Source excerpt:
◇ ◇ ◇ ◇

# what size colnago?



## Thad Matthews (Aug 3, 2007)

I need help determining what size C-50 to order. I am having difficulty understanding the Colnago's sizing chart. Mike from Meastro said that the chart is not 100% acurate. The numbers to use for sizing are the set back numbers (don't fully understand why but...). just wanted to get your opions.

Here are my stats:
saddle height - 71cm
saddle set back - 8cm
saddle - selle san marco magma

Based on the above information which frame sizes would allow me get my saddle in the right place without resorting to drastic measures? as for top tupe i can adjust my stem (current frame is 54 top and a 120 stem)

Regards

TM


----------



## cmg (Oct 27, 2004)

you'll have to provide more body dimensions, cycle inseam, sternal notch, arm reach etc, etc. forum member C-40 is pretty good at deciphering frame geometry. does the current frame fit?


----------



## lsnfa (Oct 22, 2003)

Thad Matthews said:


> (current frame is 54 top and a 120 stem)


54 'center to center' or 'center to top'?

I hear they do now offer custom sizing...?


----------



## Fignon's Barber (Mar 2, 2004)

without getting too wrapped up, based on the limited info, a colnago size 55 would do it. Go by what mike says, he knows what he's doing.


----------



## Thad Matthews (Aug 3, 2007)

thanks for your help - 55 it is!


----------



## cotocalicyclist (Feb 18, 2006)

*A word of caution.*

I have the same saddle height as you and I own a 53 cm C50.....it is a perfect fit for me. It is hard to know what would be the best size for you without knowing your other measurements.

Before investing that much money I would make sure you have the right size.

Good luck.


----------

◇ ◇ ◇ ◇

Request: Please rewrite the Colnago sizing thread between "I hear they" and "what he's doing.", inclusive, updating "custom sizing" to "made-to-measure sizing".

Word and element location records
◇ ◇ ◇ ◇

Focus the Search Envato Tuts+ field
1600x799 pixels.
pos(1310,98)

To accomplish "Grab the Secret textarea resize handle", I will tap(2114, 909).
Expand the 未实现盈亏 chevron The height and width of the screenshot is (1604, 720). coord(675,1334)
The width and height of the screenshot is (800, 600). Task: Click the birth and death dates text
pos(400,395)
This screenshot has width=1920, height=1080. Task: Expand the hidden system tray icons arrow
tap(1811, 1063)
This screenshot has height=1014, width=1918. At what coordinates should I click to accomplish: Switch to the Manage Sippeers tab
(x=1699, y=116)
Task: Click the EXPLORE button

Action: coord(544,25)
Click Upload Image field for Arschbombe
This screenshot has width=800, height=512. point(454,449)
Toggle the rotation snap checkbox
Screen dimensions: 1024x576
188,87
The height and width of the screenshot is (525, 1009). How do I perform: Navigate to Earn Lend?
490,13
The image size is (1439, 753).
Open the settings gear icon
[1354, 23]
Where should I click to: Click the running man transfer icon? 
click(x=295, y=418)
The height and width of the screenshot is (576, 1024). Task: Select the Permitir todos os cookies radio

◇ ◇ ◇ ◇

Solution to this problem:
I hear they do now offer made-to-measure sizing...?


----------



## Fignon's Barber (Mar 2, 2004)

without getting too wrapped up, based on the limited info, a colnago size 55 would do it. Go by what mike says, he knows what he's doing.